As we prepare for 2023, what can we expect in Canadian M&A in the year ahead?
The confluence of variables is somewhat staggering. The nature and number of forces impacting national and global markets is unlike any in recent memory, and forecasters have become increasing less optimistic regarding the chances of a soft landing. Inflation remains at record levels, with inflationary pressures having shifted from government stimulus and supply chain issues to higher energy costs and wage growth, among others. The corresponding increase in short term interest rates continues to march forward, and businesses and consumers alike scramble to adjust. Other uncertainties loom in the form of geopolitical tension, armed conflict, sanctions, and international trade and investment issues. Regulators also continue to flex their review and enforcement powers, including in areas such as securities and competition.
We look ahead to how this dramatic mix of factors – almost inconceivable a few short years ago – may drive Canadian M&A in 2023.
- Increased minority equity investments. A potentially attractive option for companies seeking cash to grow without resorting to debt is soliciting minority equity investments. Many private investors, including private equity and institutional investors, continue to enjoy ample dry powder. Private placements, including by public companies, provide the opportunity for bespoke negotiated arrangements and issuer and shareholder rights. Indeed, this market has grown increasingly sophisticated, with variations in market trends and the evolution of certain deal terms. Given current conditions, further opportunities for creative lawyering will likely present themselves.
- LBOs may remain low. Uncertainty regarding the stabilization of interest rates and the timing of ratcheting down recent hikes will almost certainly continue to dampen LBO activity. In addition, recessionary fears and related concerns have caused many banks to tighten their lending standards, particularly for perceived riskier borrowers. An interesting question therefore becomes the degree to which alternative debt providers, including private equity groups with private credit funds engaged in direct lending, may come to occupy space temporarily vacated by traditional lenders. We’ve already seen this occurring, including private fund direct lenders clubbing up. Once again, opportunities for innovative and/or bespoke legal arrangements may arise.
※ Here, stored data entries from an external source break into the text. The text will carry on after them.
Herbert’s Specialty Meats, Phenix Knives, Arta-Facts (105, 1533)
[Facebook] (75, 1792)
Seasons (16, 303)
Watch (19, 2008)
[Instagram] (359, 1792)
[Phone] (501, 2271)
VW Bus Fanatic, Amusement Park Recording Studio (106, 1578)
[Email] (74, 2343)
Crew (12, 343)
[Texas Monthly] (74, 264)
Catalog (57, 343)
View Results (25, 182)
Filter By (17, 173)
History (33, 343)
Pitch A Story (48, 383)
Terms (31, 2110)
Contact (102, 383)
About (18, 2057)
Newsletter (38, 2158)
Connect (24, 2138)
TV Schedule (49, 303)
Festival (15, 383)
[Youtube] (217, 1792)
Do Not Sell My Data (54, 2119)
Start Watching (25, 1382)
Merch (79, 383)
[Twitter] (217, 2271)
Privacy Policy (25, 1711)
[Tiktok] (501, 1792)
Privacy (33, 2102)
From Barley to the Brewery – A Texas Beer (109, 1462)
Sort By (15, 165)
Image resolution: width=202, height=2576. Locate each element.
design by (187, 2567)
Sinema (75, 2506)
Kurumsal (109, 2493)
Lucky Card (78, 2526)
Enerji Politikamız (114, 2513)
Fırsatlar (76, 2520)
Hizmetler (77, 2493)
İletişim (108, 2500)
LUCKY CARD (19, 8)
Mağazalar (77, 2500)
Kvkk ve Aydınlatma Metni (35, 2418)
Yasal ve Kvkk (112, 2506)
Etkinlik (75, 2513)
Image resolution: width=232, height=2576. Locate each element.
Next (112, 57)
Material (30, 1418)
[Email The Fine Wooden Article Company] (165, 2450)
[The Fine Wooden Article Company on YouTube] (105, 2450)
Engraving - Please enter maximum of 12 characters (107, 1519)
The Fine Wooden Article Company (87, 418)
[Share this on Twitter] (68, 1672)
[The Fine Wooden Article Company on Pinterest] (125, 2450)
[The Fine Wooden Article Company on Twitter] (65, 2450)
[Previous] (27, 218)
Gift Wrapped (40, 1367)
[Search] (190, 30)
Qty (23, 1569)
- Go privates may rise. While depressed stock prices are expected to continue to freeze IPO activity, historic discounts could encourage go private transactions. We see particular potential in targets holding hard assets such as REITs and infrastructure, including for their general long-term resiliency. Infrastructure benefitting from ESG attributes may prove particularly attractive, including not only power generation but also power storage, transmission and distribution. The anticipation that government spending, including any further government stimulus, will continue to prioritize infrastructure and decarbonization may also contribute.
- Continued complexity in PE exits. Depressed public markets may fuel continued diversification and complexity in private equity exits. Immediate examples including a continued upward trajectory in sponsor to sponsor sales, GP-led secondaries and continuation funds. Related issues will include governance and perceived GP conflicts of interest, which LPs may seek to police through enhanced oversight rights. Downward pressures on valuation will keep the spotlight on the extent of trailing seller liabilities and potential exposure outside representation and warranty insurance coverage. So too might contractual earn-outs, escrow arrangements, purchase price adjustments, and/or associated dispute resolution mechanisms be more intensely negotiated.
- Continued complexity in LP rights. PE funds may encounter increased fundraising challenges as some LPs prefer to wait out economic uncertainty on the sidelines. Smaller funds or those with shorter track records may face the most difficulty. Larger and more sophisticated LPs, including institutional investors, may grow ever more demanding regarding the desired terms of their investment. Regarding side letters, we can foresee increased attention paid to MFN clauses and co-investment rights. Regarding limited partnership agreements, pressure points may include improved LP redemption rights and/or LP remedies in open-ended or evergreen funds. That said, sponsor pushback can be expected, particularly in respect of redemption rights.
- Mining may remain robust. High commodity prices have buoyed recent mining M&A, but the industry is not immune to macroeconomic challenges. An advantage enjoyed by the sector, however, is the key role played by certain metals in transitioning to green energy and increased electrification, including copper, zinc, tin, lithium and graphite. Critical minerals such as nickel, cobalt and magnesium also represent opportunity, including as western governments sour on investments by SOEs, increasingly embrace “friend shoring”, and begin instituting sourcing requirements. Gold presents a more complicated picture. The crypto implosion could greatly reinvigorate investor interest. On the other hand, increased interest rates remain a headwind.
- Emphasis on due diligence. Adverse market conditions and increased regulatory scrutiny will reduce risk tolerance and sharpen buyer due diligence. Moreover, we expect amplified buyer apprehension in certain areas. These include regarding target cybersecurity systems and management, including in light of recent high profile penalties levied under privacy legislation flowing from cyber-criminal accessing of personal information. These also include regarding target ESG strategies and attributes. Buyers will want to ensure appropriate valuation as well as be poised for smooth post-closing integration. So too do buyers need to be attuned to possible target “greenwashing” practices. Given that an uptick in distressed M&A can be expected, prospective buyers will need to prioritize risk concerns in preparation for accelerated distressed sales timetables.